Your answer must consist of exactly the lines below, starting with the line with "津市 (962, 359)" and going on through the line with "温泉引込可 (829, 1134)", and nothing else.

Records from a data collection:
* * *

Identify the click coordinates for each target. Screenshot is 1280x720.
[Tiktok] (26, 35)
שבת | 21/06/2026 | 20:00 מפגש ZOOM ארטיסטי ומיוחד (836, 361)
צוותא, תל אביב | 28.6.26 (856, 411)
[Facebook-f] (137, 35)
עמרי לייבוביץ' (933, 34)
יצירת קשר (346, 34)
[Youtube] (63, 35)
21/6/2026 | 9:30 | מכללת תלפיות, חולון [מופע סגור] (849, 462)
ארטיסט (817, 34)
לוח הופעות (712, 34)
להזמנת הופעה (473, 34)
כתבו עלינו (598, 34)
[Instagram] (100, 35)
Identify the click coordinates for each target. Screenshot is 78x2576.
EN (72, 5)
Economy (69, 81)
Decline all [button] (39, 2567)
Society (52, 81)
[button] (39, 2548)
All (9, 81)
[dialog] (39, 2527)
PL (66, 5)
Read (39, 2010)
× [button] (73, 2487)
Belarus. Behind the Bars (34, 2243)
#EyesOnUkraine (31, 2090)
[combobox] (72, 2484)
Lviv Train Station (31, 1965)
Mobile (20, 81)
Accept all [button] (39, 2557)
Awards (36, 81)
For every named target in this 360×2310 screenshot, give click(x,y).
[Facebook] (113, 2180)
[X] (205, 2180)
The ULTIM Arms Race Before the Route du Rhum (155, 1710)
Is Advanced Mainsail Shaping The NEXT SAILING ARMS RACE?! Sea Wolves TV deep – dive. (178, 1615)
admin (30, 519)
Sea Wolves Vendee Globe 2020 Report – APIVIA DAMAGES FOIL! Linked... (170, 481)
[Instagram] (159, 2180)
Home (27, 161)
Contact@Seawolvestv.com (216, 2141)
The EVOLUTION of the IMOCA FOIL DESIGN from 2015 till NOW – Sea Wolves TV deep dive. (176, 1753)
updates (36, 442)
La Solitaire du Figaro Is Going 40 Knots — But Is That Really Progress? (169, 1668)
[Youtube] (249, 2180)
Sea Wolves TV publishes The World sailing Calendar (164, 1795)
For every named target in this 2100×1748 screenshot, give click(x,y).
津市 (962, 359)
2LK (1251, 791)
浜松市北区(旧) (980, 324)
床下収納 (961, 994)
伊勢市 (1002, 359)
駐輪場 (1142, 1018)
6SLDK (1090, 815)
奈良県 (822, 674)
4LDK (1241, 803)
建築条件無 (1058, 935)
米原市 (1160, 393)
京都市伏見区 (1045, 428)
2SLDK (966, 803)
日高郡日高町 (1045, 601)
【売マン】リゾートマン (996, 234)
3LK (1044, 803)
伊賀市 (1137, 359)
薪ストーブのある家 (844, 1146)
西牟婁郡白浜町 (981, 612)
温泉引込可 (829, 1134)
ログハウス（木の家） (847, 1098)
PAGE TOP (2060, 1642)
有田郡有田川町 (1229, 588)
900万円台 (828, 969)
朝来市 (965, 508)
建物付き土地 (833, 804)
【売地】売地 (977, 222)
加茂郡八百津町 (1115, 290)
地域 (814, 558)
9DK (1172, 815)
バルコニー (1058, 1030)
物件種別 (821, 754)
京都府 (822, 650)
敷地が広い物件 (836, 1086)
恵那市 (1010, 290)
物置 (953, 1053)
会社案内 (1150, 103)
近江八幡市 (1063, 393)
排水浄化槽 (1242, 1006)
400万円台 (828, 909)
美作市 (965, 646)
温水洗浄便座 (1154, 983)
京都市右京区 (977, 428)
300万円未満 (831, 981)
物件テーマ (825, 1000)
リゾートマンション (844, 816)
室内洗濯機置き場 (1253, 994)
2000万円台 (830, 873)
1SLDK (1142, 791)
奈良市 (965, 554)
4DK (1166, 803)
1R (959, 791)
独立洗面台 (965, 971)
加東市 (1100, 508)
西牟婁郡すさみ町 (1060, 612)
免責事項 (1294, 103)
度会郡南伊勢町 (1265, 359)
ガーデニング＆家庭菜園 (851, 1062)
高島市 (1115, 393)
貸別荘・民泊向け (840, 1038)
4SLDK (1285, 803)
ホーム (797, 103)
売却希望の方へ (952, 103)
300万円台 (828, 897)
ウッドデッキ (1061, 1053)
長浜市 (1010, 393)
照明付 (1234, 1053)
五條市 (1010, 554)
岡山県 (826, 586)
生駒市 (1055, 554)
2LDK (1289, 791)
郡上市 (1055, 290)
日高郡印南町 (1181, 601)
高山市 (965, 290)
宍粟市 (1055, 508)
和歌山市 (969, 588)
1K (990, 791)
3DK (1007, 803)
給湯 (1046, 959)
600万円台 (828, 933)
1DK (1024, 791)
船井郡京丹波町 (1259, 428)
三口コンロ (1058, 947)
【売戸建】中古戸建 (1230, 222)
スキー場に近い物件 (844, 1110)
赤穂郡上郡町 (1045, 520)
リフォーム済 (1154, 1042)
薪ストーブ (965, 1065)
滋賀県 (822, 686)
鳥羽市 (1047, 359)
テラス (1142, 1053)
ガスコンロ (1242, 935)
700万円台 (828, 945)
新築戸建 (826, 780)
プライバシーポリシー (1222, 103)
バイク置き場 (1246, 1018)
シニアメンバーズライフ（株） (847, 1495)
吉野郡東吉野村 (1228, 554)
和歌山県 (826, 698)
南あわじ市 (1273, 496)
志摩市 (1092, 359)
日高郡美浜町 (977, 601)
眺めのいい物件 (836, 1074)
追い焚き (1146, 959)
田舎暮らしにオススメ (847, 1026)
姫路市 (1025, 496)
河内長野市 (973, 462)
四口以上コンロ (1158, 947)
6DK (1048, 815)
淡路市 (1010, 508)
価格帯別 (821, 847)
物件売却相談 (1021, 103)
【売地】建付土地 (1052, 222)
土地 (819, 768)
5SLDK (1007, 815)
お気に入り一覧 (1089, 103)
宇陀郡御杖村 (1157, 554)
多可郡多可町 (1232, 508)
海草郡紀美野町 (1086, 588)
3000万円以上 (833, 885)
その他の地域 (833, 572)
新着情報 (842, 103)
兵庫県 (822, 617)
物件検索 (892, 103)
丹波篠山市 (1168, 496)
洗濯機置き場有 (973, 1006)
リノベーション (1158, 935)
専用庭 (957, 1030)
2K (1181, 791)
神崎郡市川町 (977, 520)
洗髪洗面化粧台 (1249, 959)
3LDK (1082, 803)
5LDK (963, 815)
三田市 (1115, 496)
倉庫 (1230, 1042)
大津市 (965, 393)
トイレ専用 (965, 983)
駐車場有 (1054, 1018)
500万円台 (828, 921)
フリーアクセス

* * *

RESPONSE:
津市 (962, 359)
2LK (1251, 791)
浜松市北区(旧) (980, 324)
床下収納 (961, 994)
伊勢市 (1002, 359)
駐輪場 (1142, 1018)
6SLDK (1090, 815)
奈良県 (822, 674)
4LDK (1241, 803)
建築条件無 (1058, 935)
米原市 (1160, 393)
京都市伏見区 (1045, 428)
2SLDK (966, 803)
日高郡日高町 (1045, 601)
【売マン】リゾートマン (996, 234)
3LK (1044, 803)
伊賀市 (1137, 359)
薪ストーブのある家 (844, 1146)
西牟婁郡白浜町 (981, 612)
温泉引込可 (829, 1134)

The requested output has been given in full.